— Start INPUT —
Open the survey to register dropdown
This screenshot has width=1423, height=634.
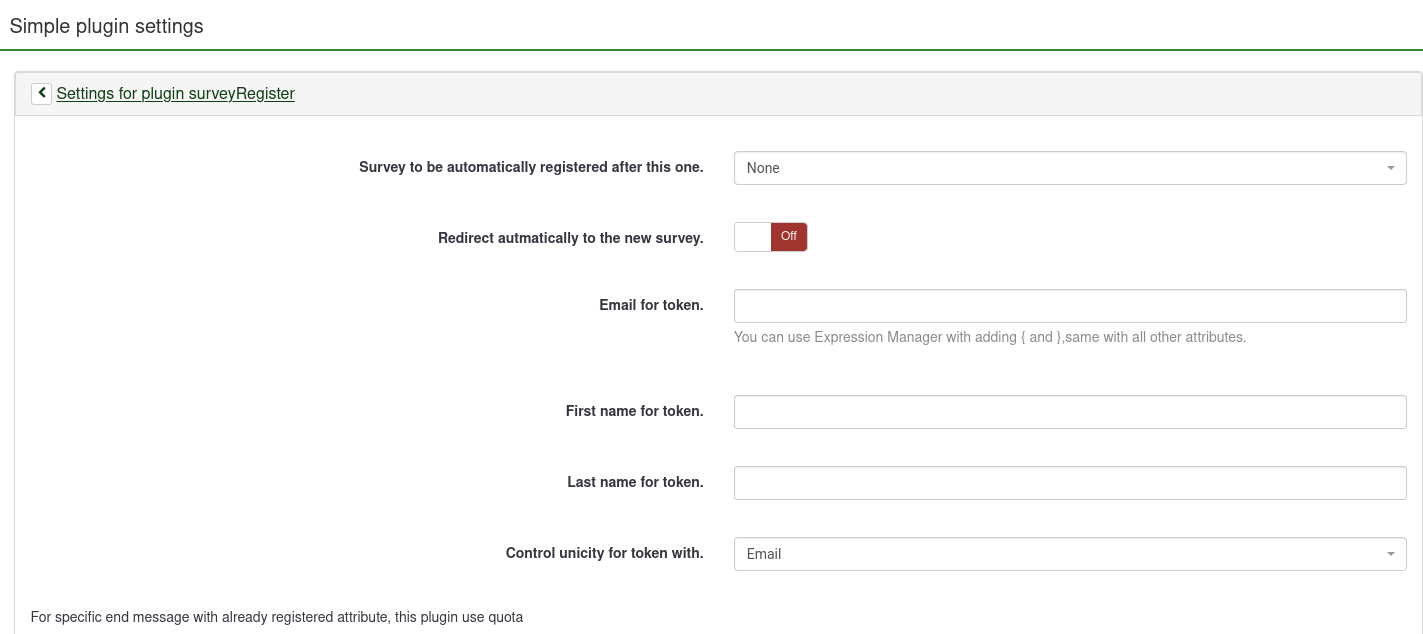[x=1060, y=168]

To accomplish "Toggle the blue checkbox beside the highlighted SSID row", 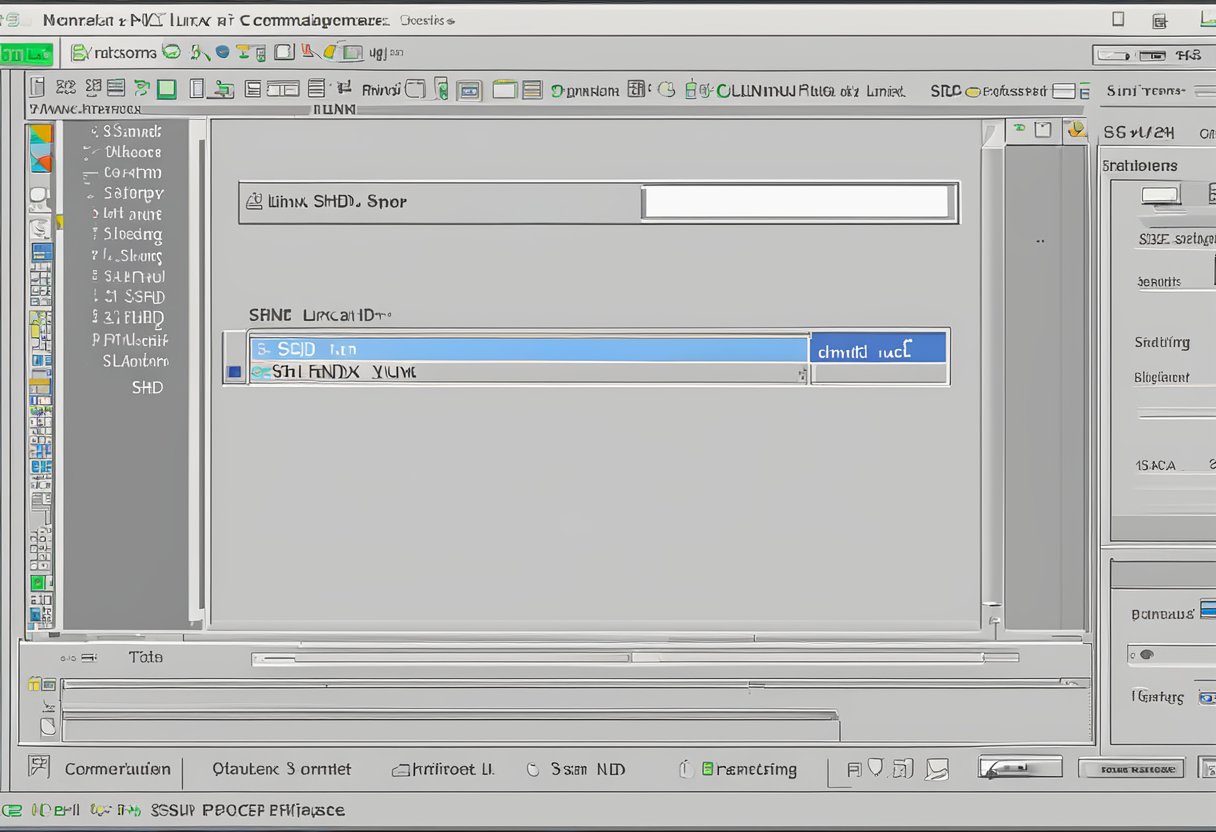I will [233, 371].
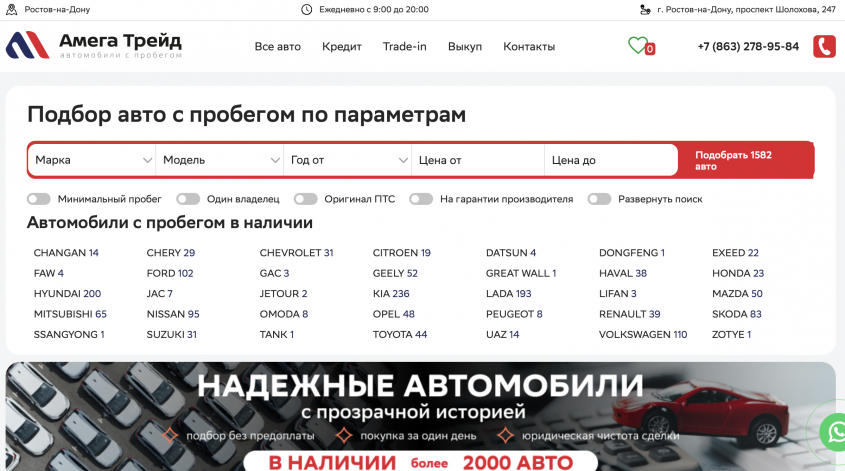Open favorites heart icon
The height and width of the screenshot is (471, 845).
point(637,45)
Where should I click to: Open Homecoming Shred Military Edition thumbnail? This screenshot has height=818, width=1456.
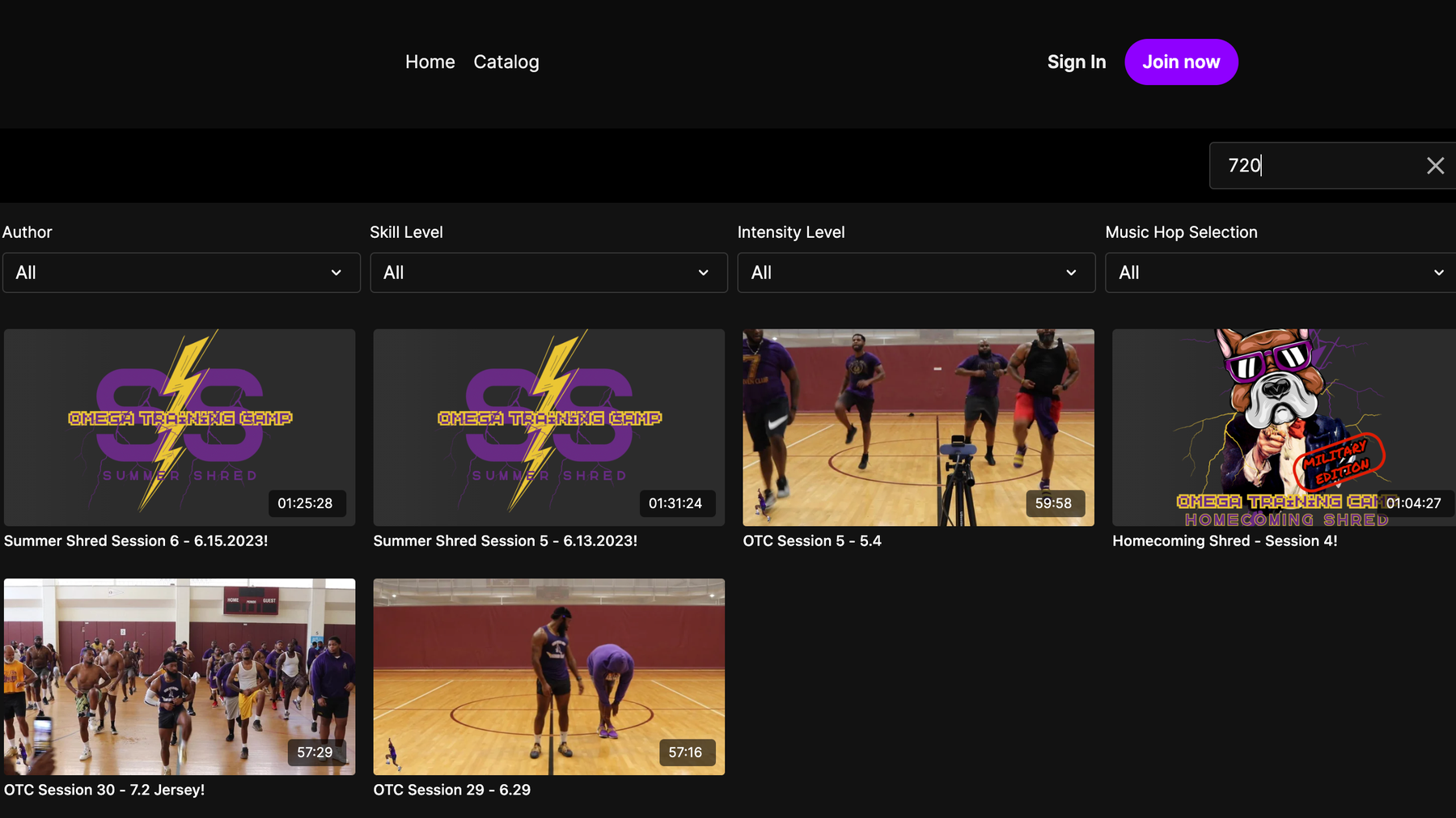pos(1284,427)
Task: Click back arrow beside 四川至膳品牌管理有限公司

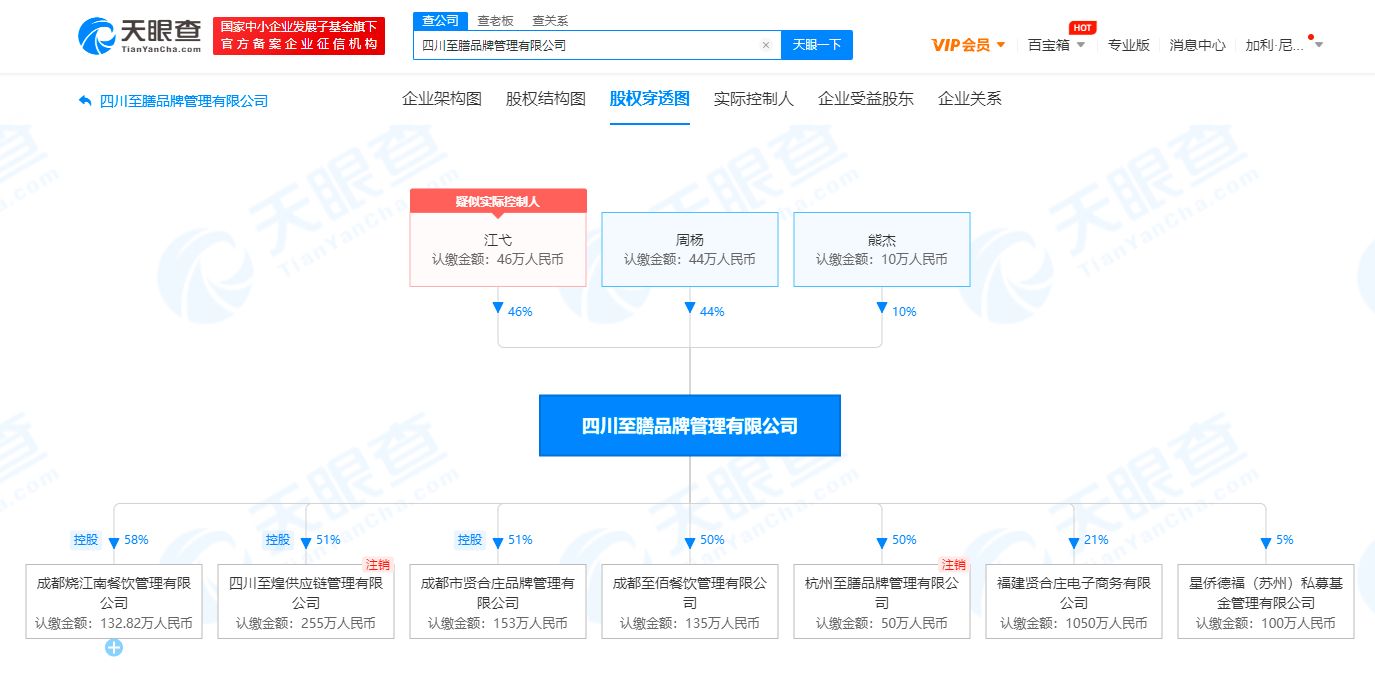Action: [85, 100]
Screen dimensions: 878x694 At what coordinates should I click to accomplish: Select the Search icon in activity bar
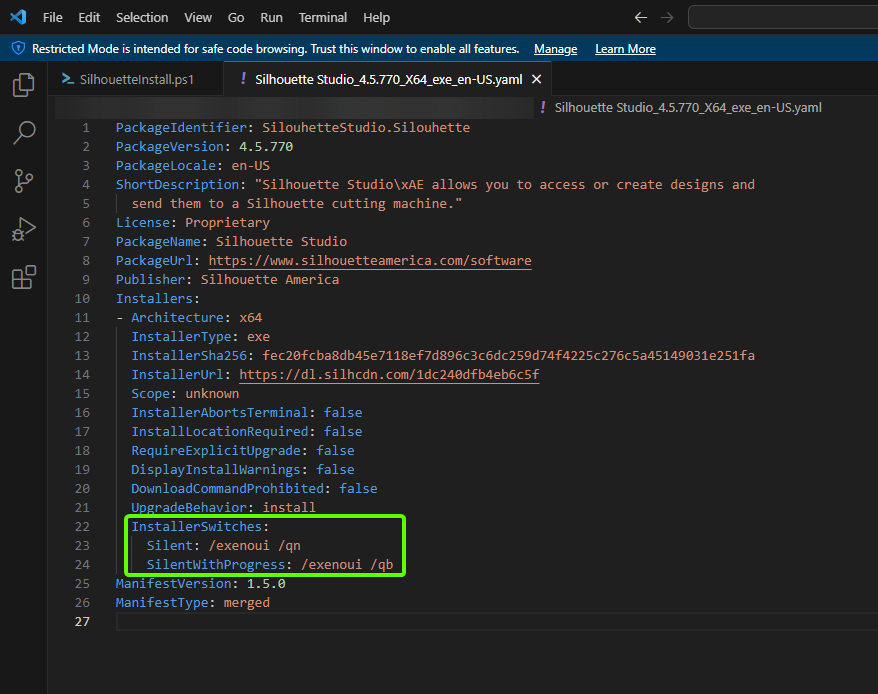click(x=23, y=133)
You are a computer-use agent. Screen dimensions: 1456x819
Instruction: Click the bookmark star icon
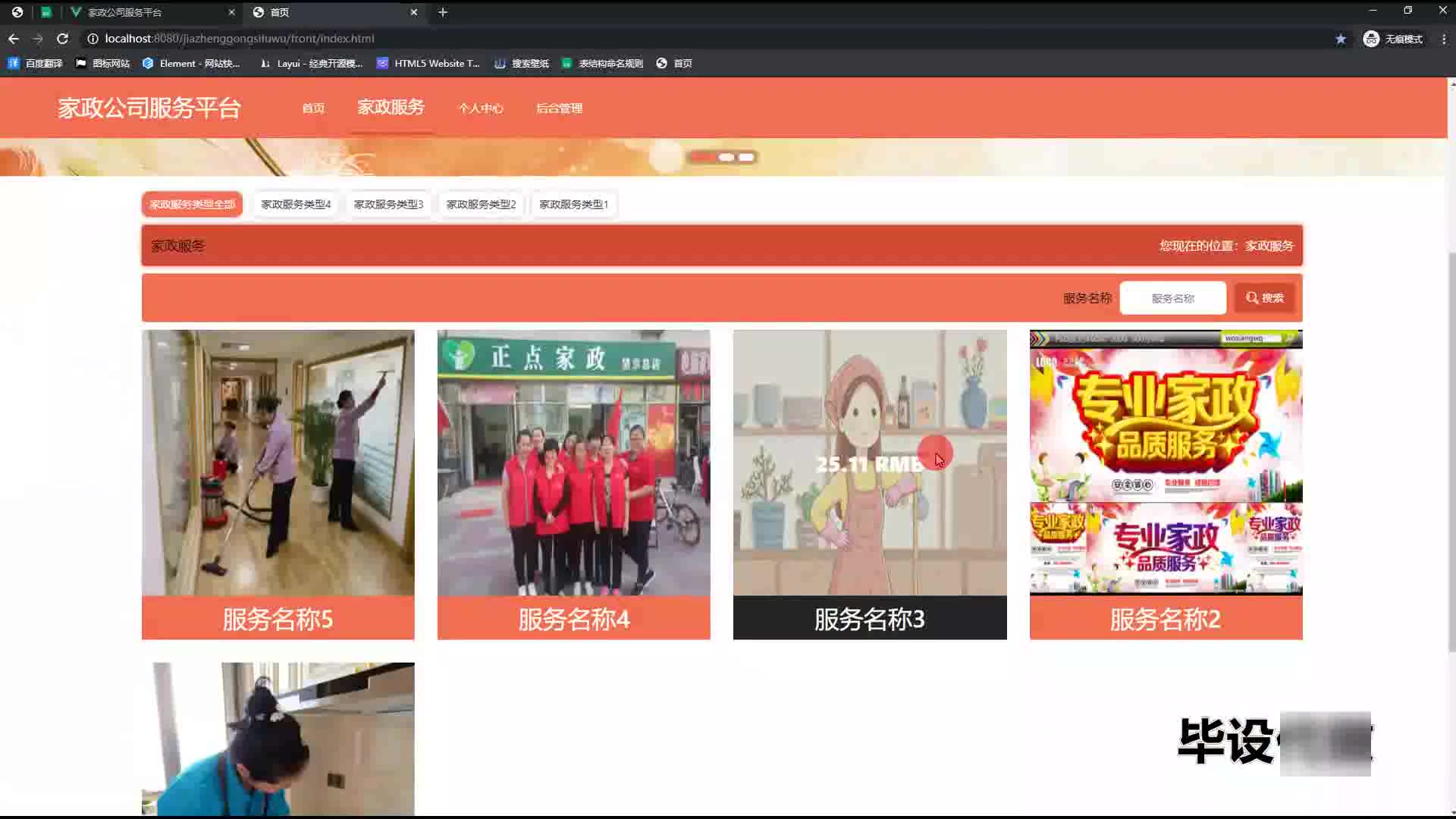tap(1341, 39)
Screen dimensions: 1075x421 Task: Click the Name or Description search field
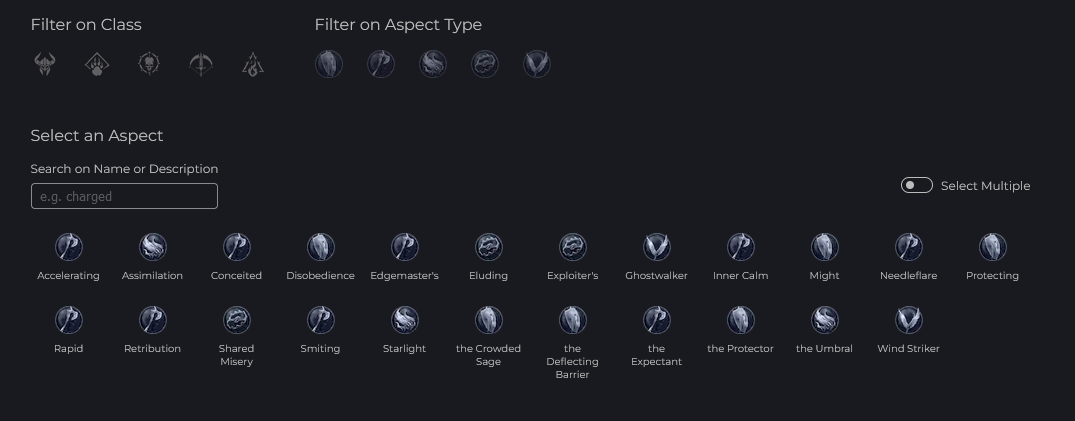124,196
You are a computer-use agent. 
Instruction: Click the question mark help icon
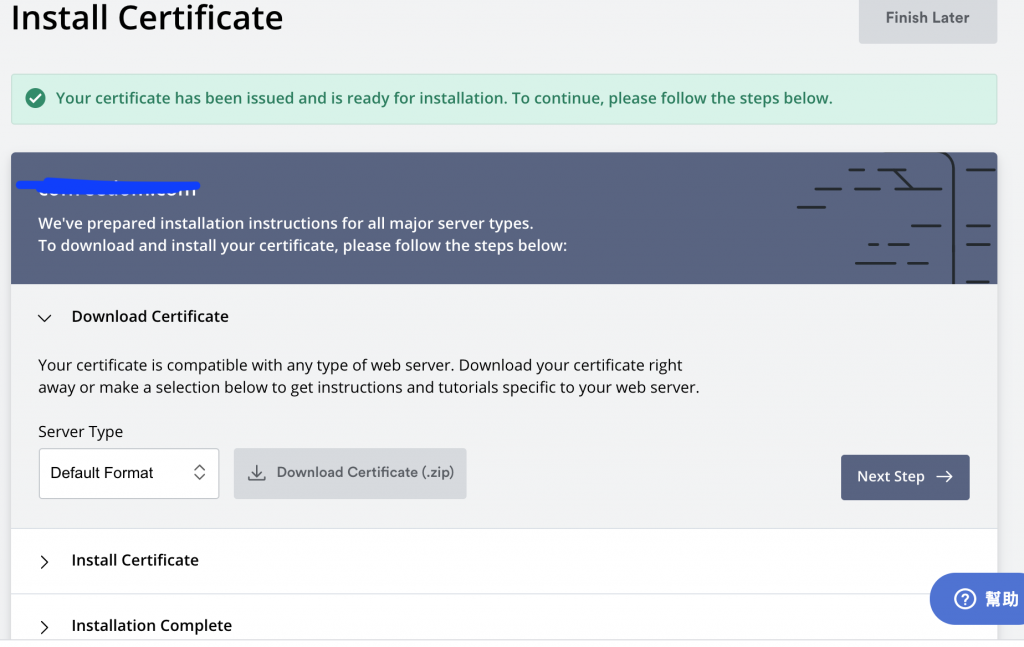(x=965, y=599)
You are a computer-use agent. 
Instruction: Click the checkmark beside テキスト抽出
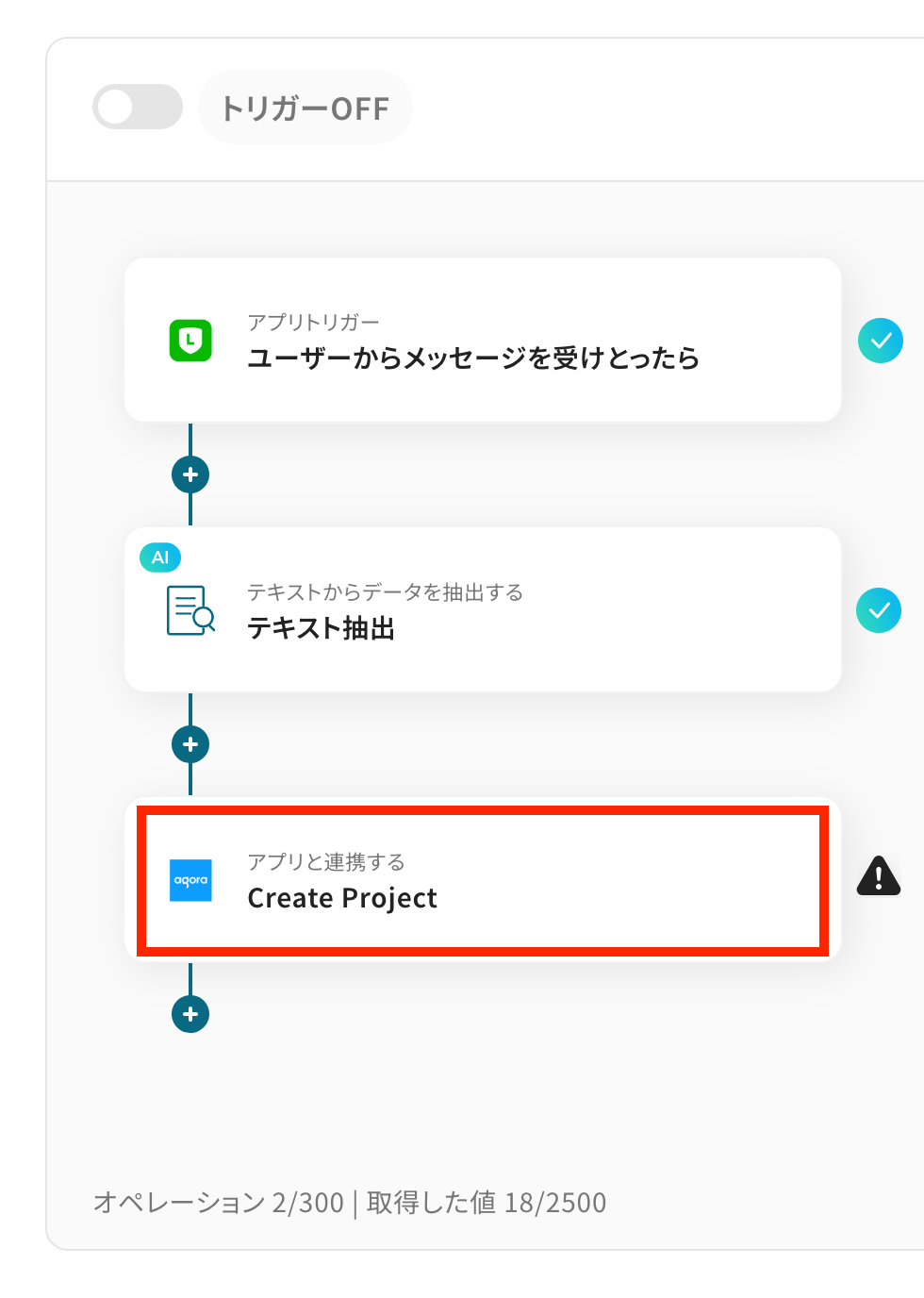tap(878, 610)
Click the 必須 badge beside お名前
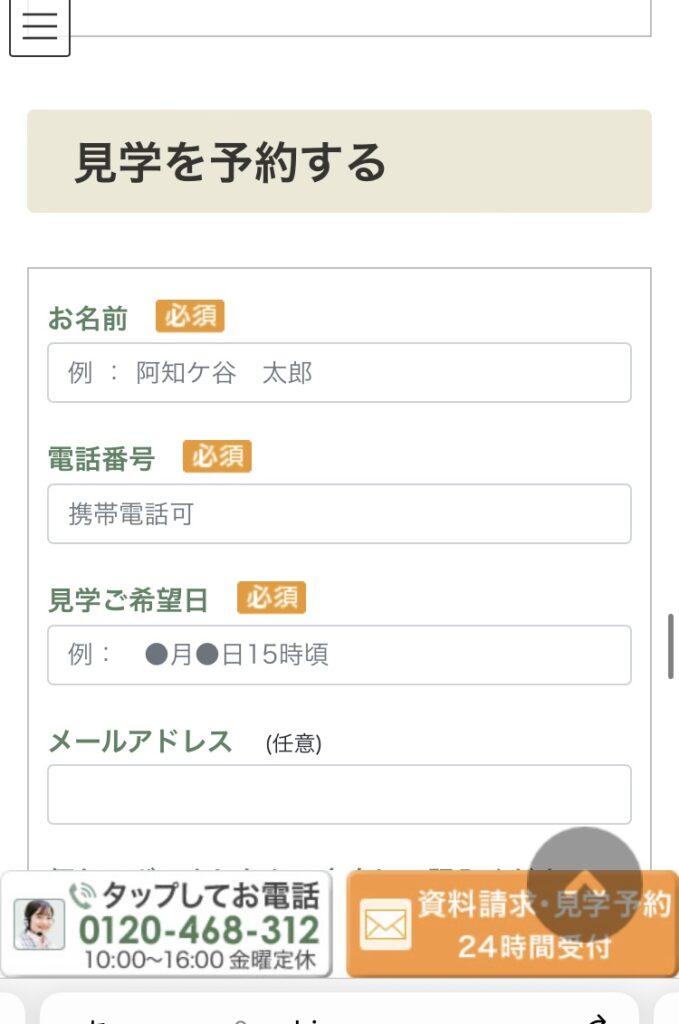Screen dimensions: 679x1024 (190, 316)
— End INPUT —
Substitute "Command" for "Instruction" in the rows from the first line containing "You are a computer-use agent. Screen" through the end of the rows, leaving everything else unchanged, and give back only those lines. Leave the pictures out of your answer.

▶ RESULT OF THE TASK
You are a computer-use agent. Screen dimensions: 1456x819
Command: Click the bookmark star icon
tap(1341, 39)
Screen dimensions: 1075x421 Task: Click the Name or Description search field
124,196
You are a computer-use agent. 
Command: Click the question mark help icon
(x=965, y=599)
You are a computer-use agent. 
Command: Click the checkmark beside テキスト抽出
tap(878, 610)
Click the 必須 badge beside お名前
Screen dimensions: 679x1024 (190, 316)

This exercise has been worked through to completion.